I noticed that the "WAL reliability" documentation says that we use CRC-32
for WAL records and two-phase state files, but we've actually used CRC-32C
since v9.5 (commit 5028f22).  I've attached a short patch to fix this that
I think should be back-patched to all supported versions.

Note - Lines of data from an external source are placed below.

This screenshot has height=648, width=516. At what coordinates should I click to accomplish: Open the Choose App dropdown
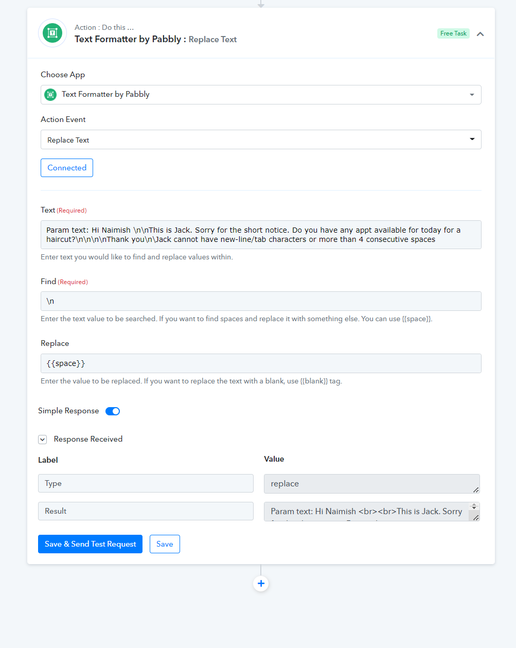261,95
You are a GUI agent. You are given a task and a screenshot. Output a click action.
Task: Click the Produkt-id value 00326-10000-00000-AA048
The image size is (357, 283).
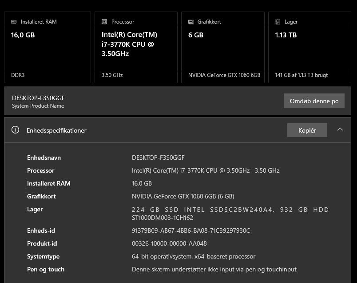(169, 243)

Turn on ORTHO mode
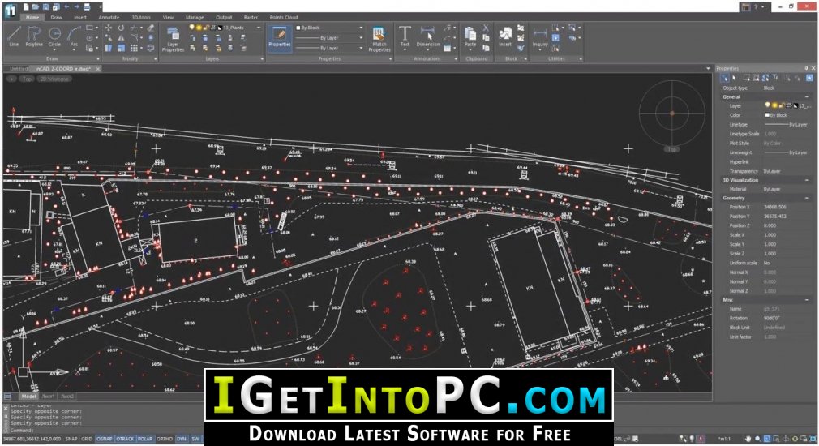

I've attached a second patch that standardizes how we refer to these kinds
of algorithms in our docs.  Specifically, it adds dashes (e.g., "CRC-32C"
instead of "CRC32C").  Wikipedia uses this style pretty consistently [0]
[1] [2], and so I think we should, too.  I don't think this one needs to be
back-patched.

Thoughts?

[0] https://en.wikipedia.org/wiki/SHA-1
[1] https://en.wikipedia.org/wiki/SHA-2
[2] https://en.wikipedia.org/wiki/Cyclic_redundancy_check

-- 
nathan
>From 9bec83c8b78144216d7a80c978af741f51f8b8e3 Mon Sep 17 00:00:00 2001
From: Nathan Bossart <nat...@postgresql.org>
Date: Thu, 8 Aug 2024 12:42:30 -0500
Subject: [PATCH v1 1/2] note correct CRC algorithm in WAL reliability docs

---
 doc/src/sgml/wal.sgml | 4 ++--
 1 file changed, 2 insertions(+), 2 deletions(-)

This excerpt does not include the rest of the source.